#### DATA PROVIDED ####

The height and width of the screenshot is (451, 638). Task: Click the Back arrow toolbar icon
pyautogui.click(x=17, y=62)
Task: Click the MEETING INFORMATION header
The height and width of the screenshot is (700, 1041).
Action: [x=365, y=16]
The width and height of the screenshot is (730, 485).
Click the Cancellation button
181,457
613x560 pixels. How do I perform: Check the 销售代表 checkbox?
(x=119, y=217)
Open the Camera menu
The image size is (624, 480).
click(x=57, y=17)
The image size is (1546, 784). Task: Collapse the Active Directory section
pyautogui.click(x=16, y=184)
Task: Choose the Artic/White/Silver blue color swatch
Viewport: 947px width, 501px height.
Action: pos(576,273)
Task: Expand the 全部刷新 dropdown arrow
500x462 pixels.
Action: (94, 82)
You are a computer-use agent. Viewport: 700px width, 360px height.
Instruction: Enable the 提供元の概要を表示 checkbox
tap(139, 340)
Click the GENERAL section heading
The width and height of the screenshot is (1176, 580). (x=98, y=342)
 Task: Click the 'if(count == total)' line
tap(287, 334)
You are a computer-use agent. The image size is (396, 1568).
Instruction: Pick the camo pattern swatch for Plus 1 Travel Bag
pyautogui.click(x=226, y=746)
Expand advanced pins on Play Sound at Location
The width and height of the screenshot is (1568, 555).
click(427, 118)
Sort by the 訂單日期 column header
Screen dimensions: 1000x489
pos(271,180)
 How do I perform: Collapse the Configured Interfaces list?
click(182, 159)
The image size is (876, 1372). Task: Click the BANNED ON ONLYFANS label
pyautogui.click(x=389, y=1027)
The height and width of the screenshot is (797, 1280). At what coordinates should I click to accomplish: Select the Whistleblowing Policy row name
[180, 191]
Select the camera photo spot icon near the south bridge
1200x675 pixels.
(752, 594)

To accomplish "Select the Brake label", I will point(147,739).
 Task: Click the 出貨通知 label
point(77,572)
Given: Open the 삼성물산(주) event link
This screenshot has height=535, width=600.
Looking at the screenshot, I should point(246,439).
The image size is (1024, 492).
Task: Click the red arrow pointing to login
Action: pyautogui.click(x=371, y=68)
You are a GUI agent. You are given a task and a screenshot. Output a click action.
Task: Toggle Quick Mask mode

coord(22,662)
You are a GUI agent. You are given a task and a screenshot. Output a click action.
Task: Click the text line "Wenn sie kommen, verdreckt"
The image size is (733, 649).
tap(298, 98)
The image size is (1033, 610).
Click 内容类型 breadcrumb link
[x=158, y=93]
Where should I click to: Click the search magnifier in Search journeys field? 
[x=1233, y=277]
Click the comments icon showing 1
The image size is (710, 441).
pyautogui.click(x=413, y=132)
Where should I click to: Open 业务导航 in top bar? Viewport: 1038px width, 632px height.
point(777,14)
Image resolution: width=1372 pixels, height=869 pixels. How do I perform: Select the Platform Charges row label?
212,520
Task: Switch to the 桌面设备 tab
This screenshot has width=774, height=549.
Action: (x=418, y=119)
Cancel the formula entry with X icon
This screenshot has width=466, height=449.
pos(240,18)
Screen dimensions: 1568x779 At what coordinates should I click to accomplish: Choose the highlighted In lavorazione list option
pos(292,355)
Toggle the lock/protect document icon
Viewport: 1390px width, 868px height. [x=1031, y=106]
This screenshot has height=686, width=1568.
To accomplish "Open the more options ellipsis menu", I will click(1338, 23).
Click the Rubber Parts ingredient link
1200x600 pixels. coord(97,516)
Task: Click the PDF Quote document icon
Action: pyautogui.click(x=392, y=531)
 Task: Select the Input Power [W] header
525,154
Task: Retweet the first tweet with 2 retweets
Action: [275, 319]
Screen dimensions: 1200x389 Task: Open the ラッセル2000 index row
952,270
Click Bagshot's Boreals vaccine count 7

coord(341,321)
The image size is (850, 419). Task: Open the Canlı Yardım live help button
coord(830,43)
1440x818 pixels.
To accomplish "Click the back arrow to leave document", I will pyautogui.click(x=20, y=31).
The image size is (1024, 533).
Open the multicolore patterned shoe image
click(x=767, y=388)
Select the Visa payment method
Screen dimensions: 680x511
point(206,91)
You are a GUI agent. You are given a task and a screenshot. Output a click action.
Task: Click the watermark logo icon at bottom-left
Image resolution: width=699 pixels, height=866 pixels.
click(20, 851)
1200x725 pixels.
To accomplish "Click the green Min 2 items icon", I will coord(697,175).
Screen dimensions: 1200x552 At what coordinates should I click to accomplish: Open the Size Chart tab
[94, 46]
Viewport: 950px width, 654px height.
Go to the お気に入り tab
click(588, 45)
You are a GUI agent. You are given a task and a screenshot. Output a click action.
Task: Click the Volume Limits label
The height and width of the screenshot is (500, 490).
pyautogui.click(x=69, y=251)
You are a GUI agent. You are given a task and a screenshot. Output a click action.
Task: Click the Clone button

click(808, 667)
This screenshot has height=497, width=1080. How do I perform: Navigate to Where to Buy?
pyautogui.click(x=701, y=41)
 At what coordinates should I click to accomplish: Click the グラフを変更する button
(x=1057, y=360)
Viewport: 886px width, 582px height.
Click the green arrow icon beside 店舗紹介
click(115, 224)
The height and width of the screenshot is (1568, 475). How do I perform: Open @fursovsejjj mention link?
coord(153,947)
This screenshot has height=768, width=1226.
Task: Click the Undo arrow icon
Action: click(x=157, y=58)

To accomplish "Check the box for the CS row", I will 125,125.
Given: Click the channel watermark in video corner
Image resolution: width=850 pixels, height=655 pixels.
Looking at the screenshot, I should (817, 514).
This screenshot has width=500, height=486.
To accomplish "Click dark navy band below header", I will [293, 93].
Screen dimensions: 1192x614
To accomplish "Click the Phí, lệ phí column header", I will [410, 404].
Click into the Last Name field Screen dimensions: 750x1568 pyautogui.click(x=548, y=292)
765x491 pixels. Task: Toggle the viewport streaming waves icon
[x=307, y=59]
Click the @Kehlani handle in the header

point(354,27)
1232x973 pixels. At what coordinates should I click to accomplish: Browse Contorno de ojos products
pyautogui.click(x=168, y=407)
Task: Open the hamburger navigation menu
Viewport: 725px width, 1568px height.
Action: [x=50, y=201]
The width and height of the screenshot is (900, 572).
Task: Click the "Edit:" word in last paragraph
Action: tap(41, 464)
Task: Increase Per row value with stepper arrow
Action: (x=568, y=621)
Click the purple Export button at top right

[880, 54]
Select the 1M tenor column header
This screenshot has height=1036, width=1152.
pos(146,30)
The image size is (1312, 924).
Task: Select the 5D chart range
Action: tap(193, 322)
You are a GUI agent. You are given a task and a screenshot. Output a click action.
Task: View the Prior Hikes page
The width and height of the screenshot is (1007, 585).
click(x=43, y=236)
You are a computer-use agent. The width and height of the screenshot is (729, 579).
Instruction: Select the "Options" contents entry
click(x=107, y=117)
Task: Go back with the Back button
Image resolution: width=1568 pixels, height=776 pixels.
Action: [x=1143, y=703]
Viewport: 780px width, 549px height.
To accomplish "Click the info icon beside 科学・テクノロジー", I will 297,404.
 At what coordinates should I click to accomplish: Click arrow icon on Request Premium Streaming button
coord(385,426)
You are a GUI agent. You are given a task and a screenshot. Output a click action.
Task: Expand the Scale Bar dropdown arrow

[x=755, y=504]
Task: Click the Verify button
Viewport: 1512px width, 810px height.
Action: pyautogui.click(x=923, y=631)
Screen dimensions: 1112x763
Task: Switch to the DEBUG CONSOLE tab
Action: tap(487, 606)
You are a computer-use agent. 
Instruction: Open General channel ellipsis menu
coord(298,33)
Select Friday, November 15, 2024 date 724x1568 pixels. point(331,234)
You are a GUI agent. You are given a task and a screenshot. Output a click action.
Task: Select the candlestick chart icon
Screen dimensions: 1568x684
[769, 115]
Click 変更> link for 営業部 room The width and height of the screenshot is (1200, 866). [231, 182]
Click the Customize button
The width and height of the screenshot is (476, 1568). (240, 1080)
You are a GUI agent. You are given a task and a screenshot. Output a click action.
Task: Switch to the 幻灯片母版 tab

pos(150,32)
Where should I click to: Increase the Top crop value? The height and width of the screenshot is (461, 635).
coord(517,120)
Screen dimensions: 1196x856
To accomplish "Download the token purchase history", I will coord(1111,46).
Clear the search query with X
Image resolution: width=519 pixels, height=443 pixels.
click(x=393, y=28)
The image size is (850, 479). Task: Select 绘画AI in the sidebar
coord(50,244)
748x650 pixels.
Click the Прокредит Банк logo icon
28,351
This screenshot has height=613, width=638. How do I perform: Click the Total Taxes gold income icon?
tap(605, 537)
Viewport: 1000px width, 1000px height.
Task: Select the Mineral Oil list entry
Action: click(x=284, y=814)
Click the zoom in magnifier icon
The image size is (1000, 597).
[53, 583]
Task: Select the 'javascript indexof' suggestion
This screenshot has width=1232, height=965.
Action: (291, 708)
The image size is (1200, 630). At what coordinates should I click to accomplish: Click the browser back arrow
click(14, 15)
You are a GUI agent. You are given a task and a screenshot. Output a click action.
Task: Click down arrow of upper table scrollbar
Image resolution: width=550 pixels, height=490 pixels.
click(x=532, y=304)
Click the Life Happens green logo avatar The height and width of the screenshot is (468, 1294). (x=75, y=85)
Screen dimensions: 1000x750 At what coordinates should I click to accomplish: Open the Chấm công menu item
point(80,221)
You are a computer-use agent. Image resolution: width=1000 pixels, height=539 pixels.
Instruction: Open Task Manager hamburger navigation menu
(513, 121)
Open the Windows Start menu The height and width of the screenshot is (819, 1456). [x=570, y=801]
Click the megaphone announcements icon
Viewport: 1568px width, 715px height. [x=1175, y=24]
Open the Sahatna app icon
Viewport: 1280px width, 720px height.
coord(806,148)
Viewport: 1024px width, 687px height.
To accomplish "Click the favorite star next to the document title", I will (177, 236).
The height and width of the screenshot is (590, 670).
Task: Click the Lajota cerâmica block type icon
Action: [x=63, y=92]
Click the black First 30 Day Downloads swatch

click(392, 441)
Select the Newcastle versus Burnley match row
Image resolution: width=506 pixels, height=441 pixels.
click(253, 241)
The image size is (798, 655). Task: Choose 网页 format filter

####

_WHAT YOU ARE ASKED TO DO_:
Would you please copy every line from the listing above that contains the word "watermark"?

_SOLVED EXERCISE_:
Task: Click the watermark logo icon at bottom-left
Given: Click the channel watermark in video corner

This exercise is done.